Sampled and looped grooves were nothing new in 1990, but something about the way that Meat Beat Manifesto gleefully re-sourced and abused sounds from a hodgepodge of pop culture sources was unique. The Bomb Squad's production on Public Enemy's 1988 record It Takes a Nation of Millions to Hold Us Back took sampling on a hip hop record to places where it hadn't gone before; The Dust Brothers produced a sampladelic masterpiece for the Beastie Boys with Paul's Boutique and Pop Will Eat Itself were mining cartoons, commercials, and funk 45's for This is the Day... This is the Hour... This is This! in 1989. Even as MBM's contemporaries were turning the sampler into an instrument of unparalleled flexibility, Armed Audio Warfare anticipated the capabilities of the sampler and the engineer in the studio to twist, distort, and recycle not only sounds but also ideas on a record. This was the hip hop aesthetic in the hands of true collage artists—a strange and infectious combination of experimental technique and self-aware groove.

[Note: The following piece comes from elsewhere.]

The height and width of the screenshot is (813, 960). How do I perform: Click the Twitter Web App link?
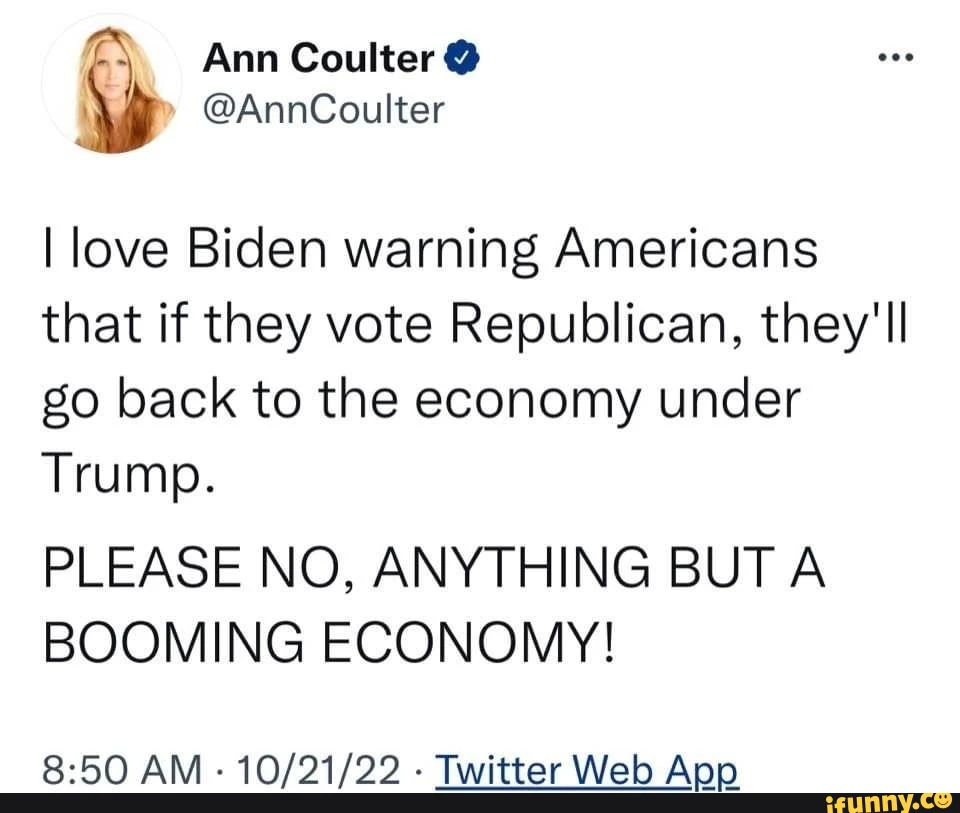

One of the things that I find most striking about Armed Audio Warfare so many years after its original release is the amount of dissonance and noise that carries on across the record. This no-doubt helped to ingratiate the album with fans of heavier dance music at the time, but most of these tracks are even too abrasive to actually work in a club. Still, each song's hook is essentially a break beat, and therein lies one of the great mysteries to how a record like this ever came to be. It sounds at times like dance music for people who aren't at all interested in actually dancing, or like sound collage for people who aren't at all interested in the fussy world of academic listening. The album features record scratches, Flavor Flav samples, absurd vocal loops, self-referential shout-outs, and the kind of clever connective tissue that later Meat Beat records would use to make albums flow as something more than just collections of singles.
I never picked up the Mute or :/Run reissues as I always just preferred my original WaxTrax! CD and 12", warts and all. In 1990, I wasn't quite ready for Armed Audio Warfare—not ready to understand how or why it worked anyway—I just knew that I liked it. It was a record well ahead of its time, and now in the wake of digital hardcore, breakcore, and mashup culture, it seems like a clear starting point for a revolution.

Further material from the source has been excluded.